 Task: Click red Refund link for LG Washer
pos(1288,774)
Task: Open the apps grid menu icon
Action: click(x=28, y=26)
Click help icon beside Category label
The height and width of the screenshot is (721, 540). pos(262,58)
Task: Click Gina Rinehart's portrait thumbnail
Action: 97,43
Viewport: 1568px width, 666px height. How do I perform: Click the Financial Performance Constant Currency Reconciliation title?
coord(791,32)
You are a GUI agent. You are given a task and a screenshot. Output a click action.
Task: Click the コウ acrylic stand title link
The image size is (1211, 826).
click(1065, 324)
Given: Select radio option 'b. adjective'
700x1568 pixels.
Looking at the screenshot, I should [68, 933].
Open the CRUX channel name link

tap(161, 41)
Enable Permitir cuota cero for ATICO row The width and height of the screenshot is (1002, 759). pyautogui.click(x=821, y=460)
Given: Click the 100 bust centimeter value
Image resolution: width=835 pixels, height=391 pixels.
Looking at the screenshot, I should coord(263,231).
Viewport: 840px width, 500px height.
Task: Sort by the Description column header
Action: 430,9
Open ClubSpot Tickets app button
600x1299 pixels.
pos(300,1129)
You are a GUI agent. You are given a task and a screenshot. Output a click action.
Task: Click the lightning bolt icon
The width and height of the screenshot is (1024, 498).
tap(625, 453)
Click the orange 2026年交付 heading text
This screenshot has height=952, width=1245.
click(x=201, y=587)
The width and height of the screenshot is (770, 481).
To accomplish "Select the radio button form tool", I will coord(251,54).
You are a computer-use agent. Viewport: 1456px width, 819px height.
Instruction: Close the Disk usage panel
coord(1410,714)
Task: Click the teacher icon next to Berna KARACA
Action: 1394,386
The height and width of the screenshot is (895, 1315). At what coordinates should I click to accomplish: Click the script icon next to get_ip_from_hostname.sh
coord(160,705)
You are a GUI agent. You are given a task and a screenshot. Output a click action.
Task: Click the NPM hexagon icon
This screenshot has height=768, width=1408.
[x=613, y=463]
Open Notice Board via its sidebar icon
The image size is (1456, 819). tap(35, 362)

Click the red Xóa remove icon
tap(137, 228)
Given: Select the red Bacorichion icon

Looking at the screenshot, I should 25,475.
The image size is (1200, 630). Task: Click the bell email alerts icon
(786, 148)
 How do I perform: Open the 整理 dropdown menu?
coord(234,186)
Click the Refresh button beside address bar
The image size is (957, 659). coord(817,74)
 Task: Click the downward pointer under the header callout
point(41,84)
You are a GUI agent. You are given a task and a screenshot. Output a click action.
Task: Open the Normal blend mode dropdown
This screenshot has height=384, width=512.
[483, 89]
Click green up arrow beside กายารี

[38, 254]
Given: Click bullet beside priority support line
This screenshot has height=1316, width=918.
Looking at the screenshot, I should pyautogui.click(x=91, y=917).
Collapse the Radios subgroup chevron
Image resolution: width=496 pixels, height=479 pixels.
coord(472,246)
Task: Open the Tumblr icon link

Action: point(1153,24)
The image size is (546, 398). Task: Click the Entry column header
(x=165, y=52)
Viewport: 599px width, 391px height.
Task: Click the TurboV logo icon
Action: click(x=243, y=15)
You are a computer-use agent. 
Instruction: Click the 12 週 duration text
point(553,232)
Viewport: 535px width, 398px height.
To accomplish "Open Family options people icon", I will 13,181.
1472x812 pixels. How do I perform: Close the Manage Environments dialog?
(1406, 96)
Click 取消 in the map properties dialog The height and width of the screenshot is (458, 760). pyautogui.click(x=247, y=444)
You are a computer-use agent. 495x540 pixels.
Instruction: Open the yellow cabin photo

════

Please write out all of the lines above again, swapping every "Instruction" for "Directive" and leaving everything else as it is.

▶ Response to this task:
 Task: Click red Refund link for LG Washer
pos(1288,774)
Task: Open the apps grid menu icon
Action: click(x=28, y=26)
Click help icon beside Category label
The height and width of the screenshot is (721, 540). pos(262,58)
Task: Click Gina Rinehart's portrait thumbnail
Action: 97,43
Viewport: 1568px width, 666px height. How do I perform: Click the Financial Performance Constant Currency Reconciliation title?
coord(791,32)
You are a GUI agent. You are given a task and a screenshot. Output a click action.
Task: Click the コウ acrylic stand title link
The image size is (1211, 826).
click(1065, 324)
Given: Select radio option 'b. adjective'
700x1568 pixels.
Looking at the screenshot, I should [68, 933].
Open the CRUX channel name link

tap(161, 41)
Enable Permitir cuota cero for ATICO row The width and height of the screenshot is (1002, 759). pyautogui.click(x=821, y=460)
Given: Click the 100 bust centimeter value
Image resolution: width=835 pixels, height=391 pixels.
Looking at the screenshot, I should coord(263,231).
Viewport: 840px width, 500px height.
Task: Sort by the Description column header
Action: 430,9
Open ClubSpot Tickets app button
600x1299 pixels.
pos(300,1129)
You are a GUI agent. You are given a task and a screenshot. Output a click action.
Task: Click the lightning bolt icon
The width and height of the screenshot is (1024, 498).
tap(625, 453)
Click the orange 2026年交付 heading text
This screenshot has height=952, width=1245.
click(x=201, y=587)
The width and height of the screenshot is (770, 481).
To accomplish "Select the radio button form tool", I will coord(251,54).
You are a computer-use agent. Viewport: 1456px width, 819px height.
Directive: Close the Disk usage panel
coord(1410,714)
Task: Click the teacher icon next to Berna KARACA
Action: 1394,386
The height and width of the screenshot is (895, 1315). At what coordinates should I click to accomplish: Click the script icon next to get_ip_from_hostname.sh
coord(160,705)
You are a GUI agent. You are given a task and a screenshot. Output a click action.
Task: Click the NPM hexagon icon
This screenshot has height=768, width=1408.
[x=613, y=463]
Open Notice Board via its sidebar icon
The image size is (1456, 819). tap(35, 362)

Click the red Xóa remove icon
tap(137, 228)
Given: Select the red Bacorichion icon

Looking at the screenshot, I should 25,475.
The image size is (1200, 630). Task: Click the bell email alerts icon
(786, 148)
 How do I perform: Open the 整理 dropdown menu?
coord(234,186)
Click the Refresh button beside address bar
The image size is (957, 659). coord(817,74)
 Task: Click the downward pointer under the header callout
point(41,84)
You are a GUI agent. You are given a task and a screenshot. Output a click action.
Task: Open the Normal blend mode dropdown
This screenshot has height=384, width=512.
[483, 89]
Click green up arrow beside กายารี

[38, 254]
Given: Click bullet beside priority support line
This screenshot has height=1316, width=918.
Looking at the screenshot, I should pyautogui.click(x=91, y=917).
Collapse the Radios subgroup chevron
Image resolution: width=496 pixels, height=479 pixels.
coord(472,246)
Task: Open the Tumblr icon link

Action: point(1153,24)
The image size is (546, 398). Task: Click the Entry column header
(x=165, y=52)
Viewport: 599px width, 391px height.
Task: Click the TurboV logo icon
Action: click(x=243, y=15)
You are a computer-use agent. 
Directive: Click the 12 週 duration text
point(553,232)
Viewport: 535px width, 398px height.
To accomplish "Open Family options people icon", I will 13,181.
1472x812 pixels. How do I perform: Close the Manage Environments dialog?
(1406, 96)
Click 取消 in the map properties dialog The height and width of the screenshot is (458, 760). pyautogui.click(x=247, y=444)
You are a computer-use agent. 495x540 pixels.
Directive: Open the yellow cabin photo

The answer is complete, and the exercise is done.